▶ _TEKS BACAAN_
════════════════

Pengumuman tersebut disampaikan Presiden yang didampingi Kapolri Jenderal Polisi Sutanto, dan Menkopolkam Widodo AS usai Sidang Kabinet di Kantor Kepresidenan, Jakarta, Kamis.
“Sampai saat ini ada 17 kapal yang ditahan dan disita 6.000 ton BBM, ditangkap 58 orang, 18 orang di antaranya pejabat atau oknum pegawai Pertamina, dan lima WNA,” kata Presiden.
Menurutnya, dari penangkapan tersebut pemerintah berhasil menyelamatkan Rp52 milyar dari kejahatan yang akan mereka lakukan dan tiap tahunnya telah merugikan negara Rp8,8 trilyun.
“Saya tidak habis pikir pipa bawah laut yang garis tengahnya 1,5 meter dan panjang tujuh mil begitu mudah mengalirkan BBM untuk diselundupkan yang merugikan negara dalam jumlah yang sangat besar,” katanya.
Kejahatan itu, kata Presiden, tidak hanya terjadi di perairan Kalimantan Timur tapi juga terjadi di Riau, Batam, perairan Arafura, dan beberapa tempat di Jawa Timur serta Cilacap.
“Saya memerintahkan Kapolri dengan supervisi Kantor Menkopolkam agar operasi pemberantasan kejahatan ini diteruskan di semua daerah,” kata Presiden.
Presiden mengatakan, sehubungan dengan terbongkarnya kejahatan tersebut, Presiden Jumat (9/9) akan memanggil jajaran direksi Pertamina untuk menghadap sekaligus untuk mempertanggungjawabkan apa yang telah terjadi selama ini di Pertamina.
“Setiap tetes BBM tidak boleh dibiarkan menguap dan jatuh pada tangan-tangan yang tidak bertanggung jawab. Kalau ada jajaran direktur Pertamina yang terlibat akan ditindak tegas. Saya sudah mendapatkan nama-nama mereka tapi biarkan investigasi berjalan dahulu,” katanya.
Sementara itu Kapolri Jenderal Polisi Sutanto dalam kesempatan sama menjelaskan, bahwa penyelundupan BBM melibatkan banyak jaringan yaitu wilayah barat seperti di Kepulauan Riau yang sudah berlangsung sejak didirikan Otorita Batam.
“Kita telah berhasil mengungkapkan jaringan yang 70 persen penyelundupan BBM di wilayah barat Indonesia dilakukan oleh jaringan ini,” katanya.

════════════════

▶ _ISI MATERI_
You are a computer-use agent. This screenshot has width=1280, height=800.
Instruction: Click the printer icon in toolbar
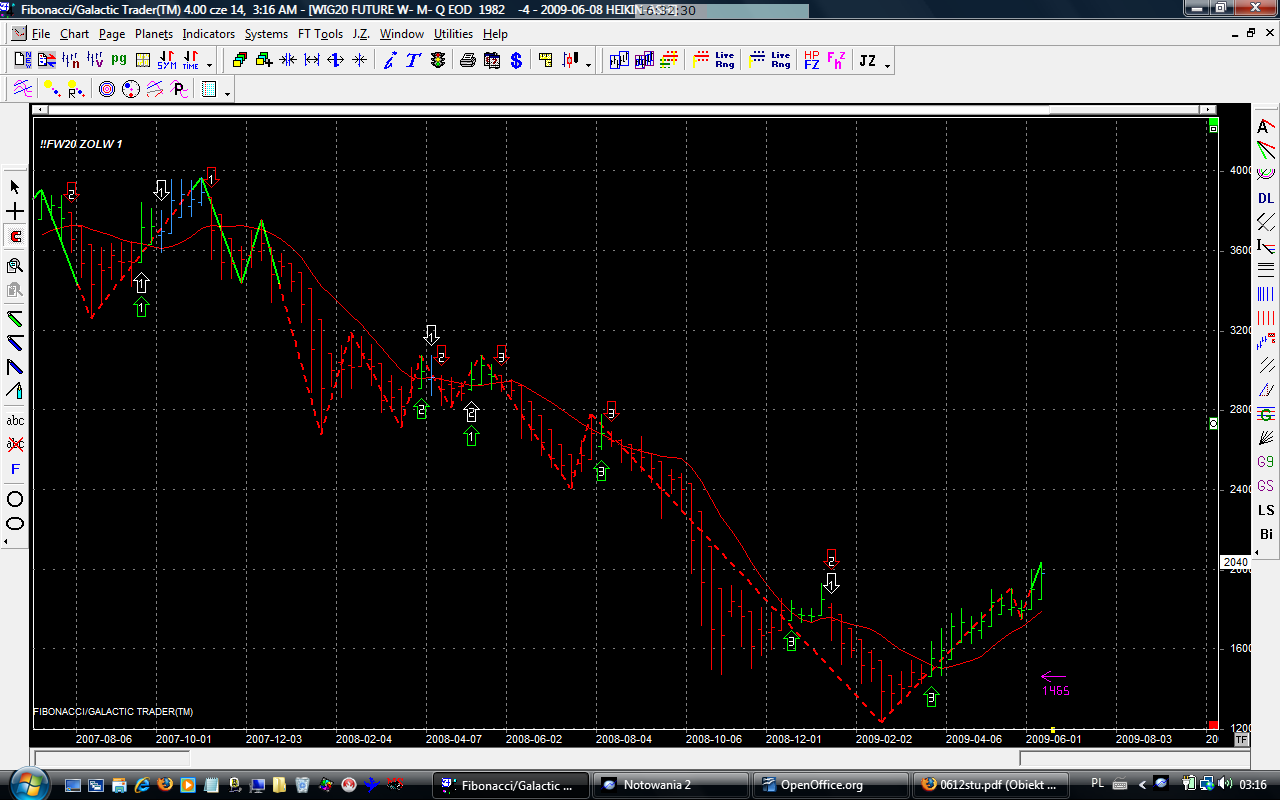(x=467, y=61)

════════════════

▶ _SOAL A_
Sebutkan semua tempat yang disebut Presiden sebagai lokasi terjadinya kejahatan itu dalam teks tentang penyelundupan BBM.
▶ _SOAL B_
Lanjutkan teks tentang penyelundupan BBM mulai dari kalimat terakhirnya.
Materi di atas tidak diperlukan untuk mengerjakan soal.

▶ _JAWABAN BENAR A_
Perairan Kalimantan Timur, Riau, Batam, perairan Arafura, beberapa tempat di Jawa Timur, dan Cilacap.

▶ _JAWABAN BENAR B_
Jaringan lainnya terdapat di Kalimantan Timur dan pihak Polri, TNI AL, serta Bea Cukai berhasil mengungkapkan penyelundupan BBM melalui pipa bawah laut dengan panjang tujuh mil dari tepi wilayah perairan Kalimantan Timur.
Pencurian BBM tersebut dilakukan malam hari dengan modus operandi minyak yang diambil digantikan dengan air laut di kapal tanker dengan jumlah sesuai yang diambil untuk diselundupkan ke luar negeri.
“Ini jelas suatu kejahatan yang sangat tidak bermoral dan merusak. Selain mengambil mereka juga merusak BBM yang dicampur air laut. Ini sudah berlangsung cukup lama dan yang bertindak sebagai nakoda kapal adalah mantan kapten kapal milik Pertamina yang sudah tahu seluk beluk penyelundupan BBM,” katanya.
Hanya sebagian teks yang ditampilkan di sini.